Backstories is a unique collection of stories each told from the point of view of a famous, (or notorious) person at a pivotal moment in their lives. The writing is literary but accessible and the voices vividly real. The settings are mostly 60’s and 70’s UK and USA, and the driving themes are inclusion, social justice and of course, nostalgia – but the real key to these stories is that the protagonists’ identities are withheld. This means that your job is to find them, leading to that Eureka moment when you realise who’s mind you’ve been inhabiting for the last twenty minutes.
This is a book that I can honestly say I didn’t know what to expect. I’m not a great lover of short stories, I don’t know why that is, but I appreciate that sometimes a short story can be harder to write than a novel, restricting yourself to x amount of words is something I have never been good at, I was always getting into trouble at college and university having to chop so many words out of my work.
But this is something completely different. I picked it up at midnight, I had just finished reading another book and being an insomniac I wondered what to read next and thought perfect a chapter or two of this book would be just right. Except I didn’t stop at one or two I think I read about six. Challenging myself each time to try and guess who the story was about before I reached the end of it and was possibly given the clue as to who it was.
So let me explain, what the author has cleverly done is to take some biographical points of view, from someone famous or notorious, being of a certain age I knew most of the protagonists, but it’s not just about that person, the writing reads as you would expect them to tell it. Presumably in the way they would have spoken, by that I mean the accents come out within the telling of stories, it’s surprising how much you can actually pick up from the voices as you read them. There are a total of 14 stories or backstories as they are called, out of those 14 I managed to get 12 without asking anyone else or looking up on the internet. How many can you get? After reading this once, I did find myself going in and reading it a second time, savouring the writing that I was more focused on guessing who it was about the first time reading. Second time is all about really reading how well crafted this book is.
I thoroughly enjoyed this, and challenged my friend to see if he knew who each one was, I thought he would get number one earlier than I did but I had it well before he reached a point where it is practically telling you who the person is or was in some cases.
If you are looking for a different sort of quick read, something you could sit down with as a group of friends and try and guess the person being about then grab a copy of this, one comment from a friend was the book wasn’t long enough, but then isn’t that good to leave a reader wanting more?
This was definitely a different type of read for me, a pleasant read, even though some may be of a dark nature.

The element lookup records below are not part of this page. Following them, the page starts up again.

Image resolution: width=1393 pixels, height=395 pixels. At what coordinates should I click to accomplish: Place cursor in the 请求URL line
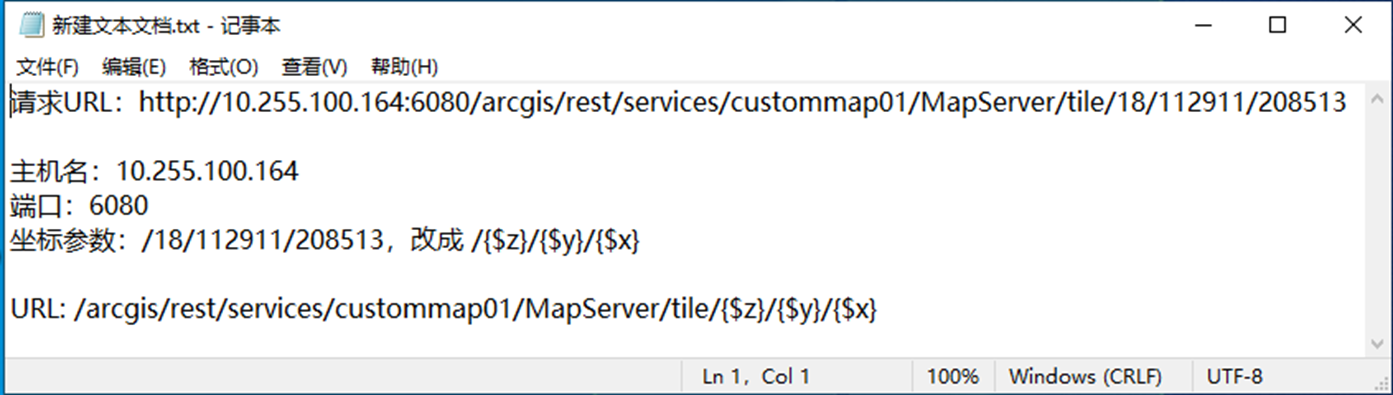(x=678, y=102)
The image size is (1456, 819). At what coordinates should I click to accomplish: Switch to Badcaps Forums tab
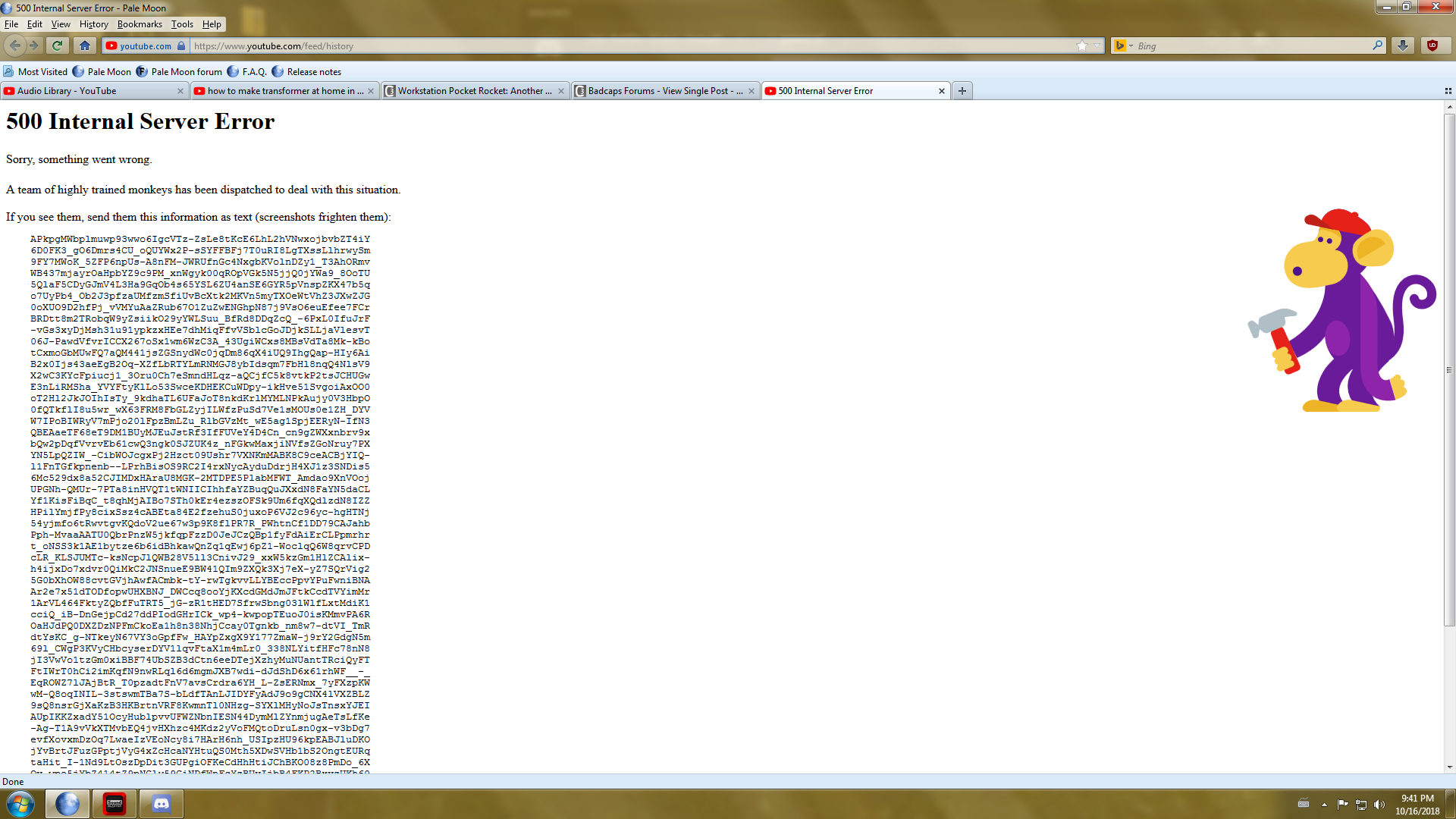click(660, 91)
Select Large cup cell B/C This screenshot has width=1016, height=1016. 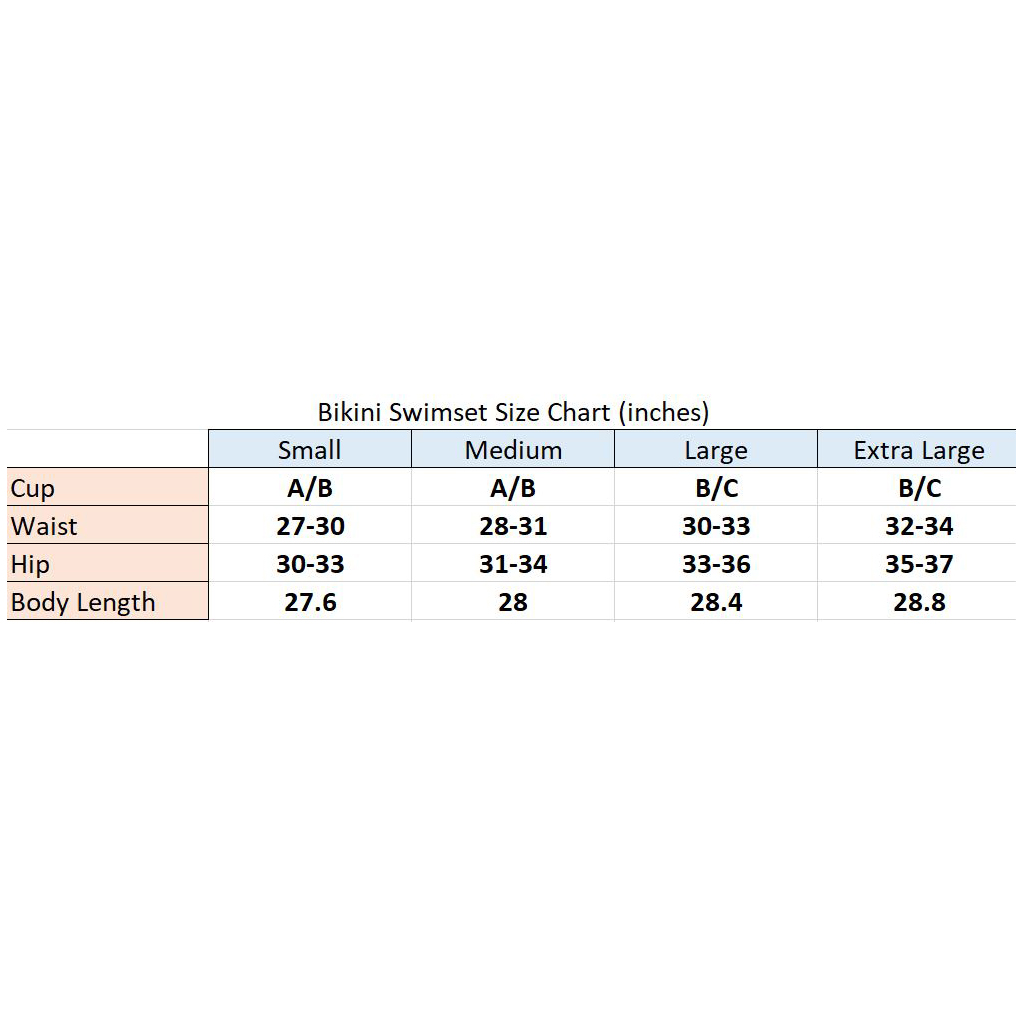[x=716, y=487]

Engaging, engrossing, entertaining is all I can say really.
A 5⭐️ read for me, I would like to thank SimonVan Der Velde for sending me an ARC of this book. All opinions and views are my own and in my own words.
ABOUT THE AUTHOR
Simon Van der Velde has worked variously as a barman, labourer, teacher, caterer and lawyer, as well as travelling throughout Europe and South America collecting characters and insights for his award-winning stories. Since completing a creative writing M.A. (with distinction)

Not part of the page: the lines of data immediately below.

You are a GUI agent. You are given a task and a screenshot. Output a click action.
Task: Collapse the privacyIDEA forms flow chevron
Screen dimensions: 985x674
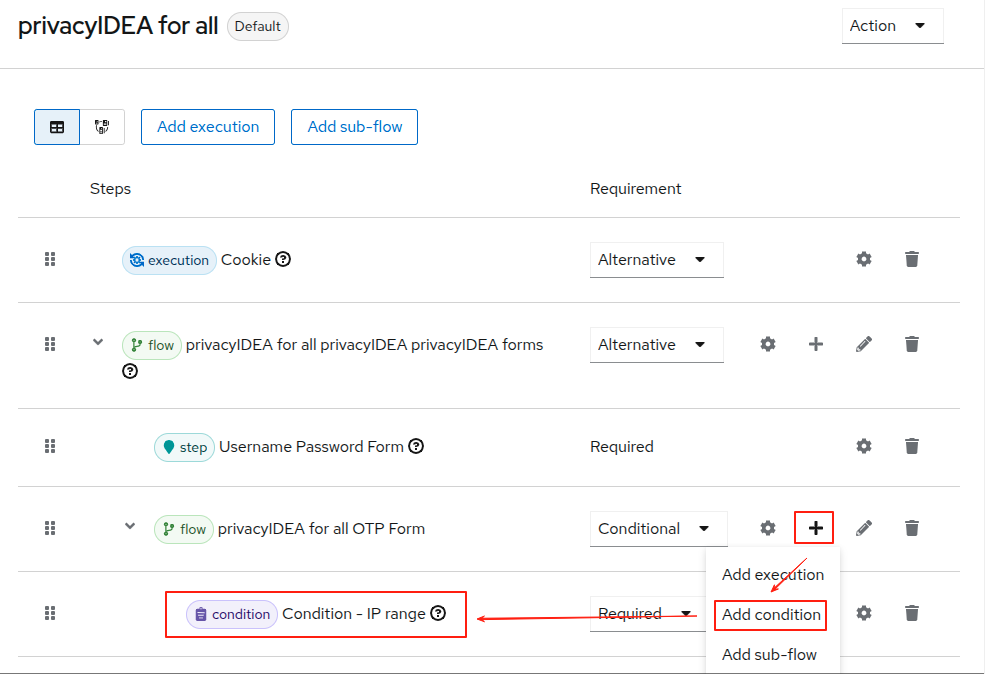[98, 342]

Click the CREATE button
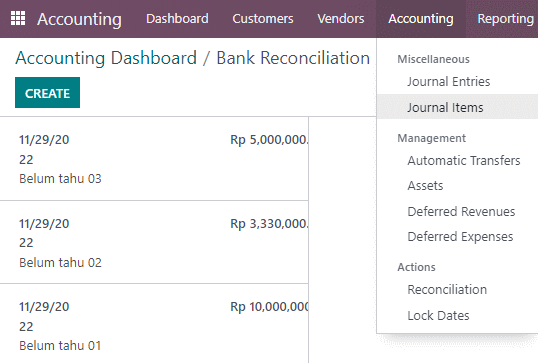click(x=47, y=93)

in 2010, Simon’s work has won and been shortlisted for numerous awards including; The Yeovil Literary Prize, (twice), The Wasafiri
New Writing Prize, The Luke Bitmead Bursary, The Frome Short- story Prize, The Harry Bowling Prize, The Henshaw Press Short Story Competition and The National Association of Writers’ Groups Open Competition – establishing him as one of the UK’s foremost short-story writers.
Simon now lives in Newcastle upon Tyne, England, with his wife, Nicola, their labradoodle, Barney and two tyrannical children.